The problem: Within the entries that follow, show each line where the word "Criminal" occurs.

Data for analysis:
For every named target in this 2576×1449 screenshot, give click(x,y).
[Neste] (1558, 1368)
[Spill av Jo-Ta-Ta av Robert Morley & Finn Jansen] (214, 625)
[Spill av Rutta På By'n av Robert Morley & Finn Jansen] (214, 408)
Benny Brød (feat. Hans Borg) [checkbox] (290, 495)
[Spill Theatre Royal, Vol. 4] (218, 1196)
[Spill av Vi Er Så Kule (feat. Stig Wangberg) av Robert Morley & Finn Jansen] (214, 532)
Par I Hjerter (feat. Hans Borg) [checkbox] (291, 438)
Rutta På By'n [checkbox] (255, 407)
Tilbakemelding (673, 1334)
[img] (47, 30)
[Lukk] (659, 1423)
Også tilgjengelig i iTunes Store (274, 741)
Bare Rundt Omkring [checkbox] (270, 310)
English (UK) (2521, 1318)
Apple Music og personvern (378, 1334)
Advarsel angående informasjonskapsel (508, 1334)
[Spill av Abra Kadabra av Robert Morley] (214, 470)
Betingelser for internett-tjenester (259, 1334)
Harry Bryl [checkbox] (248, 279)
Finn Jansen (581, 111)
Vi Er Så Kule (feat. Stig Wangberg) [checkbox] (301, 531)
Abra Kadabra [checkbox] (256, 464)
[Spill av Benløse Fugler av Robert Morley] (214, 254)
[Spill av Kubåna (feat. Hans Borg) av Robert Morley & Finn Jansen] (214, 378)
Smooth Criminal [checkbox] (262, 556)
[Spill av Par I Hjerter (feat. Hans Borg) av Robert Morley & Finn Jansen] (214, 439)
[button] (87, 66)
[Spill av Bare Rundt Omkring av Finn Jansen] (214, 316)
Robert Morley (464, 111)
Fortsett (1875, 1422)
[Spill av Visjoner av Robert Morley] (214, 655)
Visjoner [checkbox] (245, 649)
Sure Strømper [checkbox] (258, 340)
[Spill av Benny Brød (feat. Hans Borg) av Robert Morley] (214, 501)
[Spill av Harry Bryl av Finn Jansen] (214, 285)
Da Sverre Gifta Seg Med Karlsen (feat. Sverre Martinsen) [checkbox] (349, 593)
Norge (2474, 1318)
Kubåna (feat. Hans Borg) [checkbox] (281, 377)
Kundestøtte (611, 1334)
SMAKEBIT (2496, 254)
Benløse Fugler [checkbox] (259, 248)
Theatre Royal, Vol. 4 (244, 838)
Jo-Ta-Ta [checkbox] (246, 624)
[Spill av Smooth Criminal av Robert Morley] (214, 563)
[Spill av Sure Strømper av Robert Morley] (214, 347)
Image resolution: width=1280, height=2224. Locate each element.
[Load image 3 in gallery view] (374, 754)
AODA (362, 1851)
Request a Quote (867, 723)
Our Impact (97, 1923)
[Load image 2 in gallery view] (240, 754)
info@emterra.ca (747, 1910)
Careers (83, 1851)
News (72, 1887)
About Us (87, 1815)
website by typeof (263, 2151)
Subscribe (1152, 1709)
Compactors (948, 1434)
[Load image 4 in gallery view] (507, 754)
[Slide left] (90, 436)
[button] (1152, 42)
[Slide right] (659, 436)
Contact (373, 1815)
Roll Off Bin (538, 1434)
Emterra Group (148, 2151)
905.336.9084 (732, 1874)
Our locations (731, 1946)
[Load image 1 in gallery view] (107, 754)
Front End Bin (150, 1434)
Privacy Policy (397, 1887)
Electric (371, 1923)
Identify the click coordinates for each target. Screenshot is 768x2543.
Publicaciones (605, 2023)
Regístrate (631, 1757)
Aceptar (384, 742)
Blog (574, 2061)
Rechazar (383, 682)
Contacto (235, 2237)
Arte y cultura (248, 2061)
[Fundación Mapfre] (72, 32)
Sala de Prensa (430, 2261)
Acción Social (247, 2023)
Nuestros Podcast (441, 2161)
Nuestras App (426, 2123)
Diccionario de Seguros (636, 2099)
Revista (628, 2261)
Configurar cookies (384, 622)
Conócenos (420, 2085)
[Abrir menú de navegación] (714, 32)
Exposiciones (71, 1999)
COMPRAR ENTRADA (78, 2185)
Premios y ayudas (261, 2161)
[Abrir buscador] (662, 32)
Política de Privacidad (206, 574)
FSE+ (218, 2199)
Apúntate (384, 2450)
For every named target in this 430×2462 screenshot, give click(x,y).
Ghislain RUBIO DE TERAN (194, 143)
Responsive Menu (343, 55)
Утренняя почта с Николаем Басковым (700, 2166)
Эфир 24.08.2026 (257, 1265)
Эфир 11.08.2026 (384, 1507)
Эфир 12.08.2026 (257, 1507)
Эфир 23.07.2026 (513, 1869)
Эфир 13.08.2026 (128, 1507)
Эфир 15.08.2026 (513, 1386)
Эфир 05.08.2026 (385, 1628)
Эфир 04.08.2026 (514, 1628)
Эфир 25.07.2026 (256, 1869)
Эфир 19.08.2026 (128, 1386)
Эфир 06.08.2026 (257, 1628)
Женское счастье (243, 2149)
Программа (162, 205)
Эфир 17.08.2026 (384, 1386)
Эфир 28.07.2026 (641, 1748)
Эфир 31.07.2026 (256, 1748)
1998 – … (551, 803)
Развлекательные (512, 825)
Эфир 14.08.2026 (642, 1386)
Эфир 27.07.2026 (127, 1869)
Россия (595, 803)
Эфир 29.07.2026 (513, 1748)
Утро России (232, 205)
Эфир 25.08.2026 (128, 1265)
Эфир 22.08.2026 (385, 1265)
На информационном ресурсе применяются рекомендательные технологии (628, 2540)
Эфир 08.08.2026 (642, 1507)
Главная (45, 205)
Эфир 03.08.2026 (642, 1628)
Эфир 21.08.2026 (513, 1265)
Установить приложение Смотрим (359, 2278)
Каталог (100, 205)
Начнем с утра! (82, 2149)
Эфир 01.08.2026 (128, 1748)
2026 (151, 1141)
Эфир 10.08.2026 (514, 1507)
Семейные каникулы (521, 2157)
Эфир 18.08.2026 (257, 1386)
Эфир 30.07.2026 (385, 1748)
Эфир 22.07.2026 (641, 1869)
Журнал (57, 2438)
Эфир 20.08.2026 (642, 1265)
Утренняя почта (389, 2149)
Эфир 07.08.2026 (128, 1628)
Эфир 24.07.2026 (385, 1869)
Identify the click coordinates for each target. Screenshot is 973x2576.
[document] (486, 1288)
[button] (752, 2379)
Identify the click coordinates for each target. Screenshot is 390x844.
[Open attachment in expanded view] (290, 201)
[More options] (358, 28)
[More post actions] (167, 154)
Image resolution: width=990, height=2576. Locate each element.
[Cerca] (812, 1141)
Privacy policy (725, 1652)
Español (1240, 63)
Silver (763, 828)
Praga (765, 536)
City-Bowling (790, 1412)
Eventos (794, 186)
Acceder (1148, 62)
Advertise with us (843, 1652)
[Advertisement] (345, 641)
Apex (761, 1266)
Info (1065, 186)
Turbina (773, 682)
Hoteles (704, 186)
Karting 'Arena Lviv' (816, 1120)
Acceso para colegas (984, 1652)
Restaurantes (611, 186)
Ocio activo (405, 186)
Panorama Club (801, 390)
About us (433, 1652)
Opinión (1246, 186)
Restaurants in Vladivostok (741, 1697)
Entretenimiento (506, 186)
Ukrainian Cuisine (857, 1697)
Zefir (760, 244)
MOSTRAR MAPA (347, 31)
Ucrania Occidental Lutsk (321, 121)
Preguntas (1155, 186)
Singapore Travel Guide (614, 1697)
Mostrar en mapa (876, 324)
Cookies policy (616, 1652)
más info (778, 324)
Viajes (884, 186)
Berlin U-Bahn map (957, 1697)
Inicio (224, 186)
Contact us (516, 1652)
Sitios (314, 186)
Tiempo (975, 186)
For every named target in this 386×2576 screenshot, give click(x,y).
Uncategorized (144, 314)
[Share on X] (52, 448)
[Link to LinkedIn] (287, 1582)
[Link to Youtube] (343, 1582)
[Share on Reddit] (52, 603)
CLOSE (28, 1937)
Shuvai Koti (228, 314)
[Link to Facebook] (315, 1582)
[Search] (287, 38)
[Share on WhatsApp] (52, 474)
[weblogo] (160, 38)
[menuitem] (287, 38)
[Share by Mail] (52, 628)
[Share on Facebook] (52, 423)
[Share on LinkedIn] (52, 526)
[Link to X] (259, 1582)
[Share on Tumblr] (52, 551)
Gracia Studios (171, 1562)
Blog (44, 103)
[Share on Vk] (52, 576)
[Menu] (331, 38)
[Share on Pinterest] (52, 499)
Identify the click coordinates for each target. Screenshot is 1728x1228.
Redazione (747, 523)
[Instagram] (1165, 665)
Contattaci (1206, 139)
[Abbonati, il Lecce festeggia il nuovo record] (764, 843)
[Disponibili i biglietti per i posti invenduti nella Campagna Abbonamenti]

The completed task:
Smooth Criminal [checkbox] (262, 556)
[Spill av Smooth Criminal av Robert Morley] (214, 563)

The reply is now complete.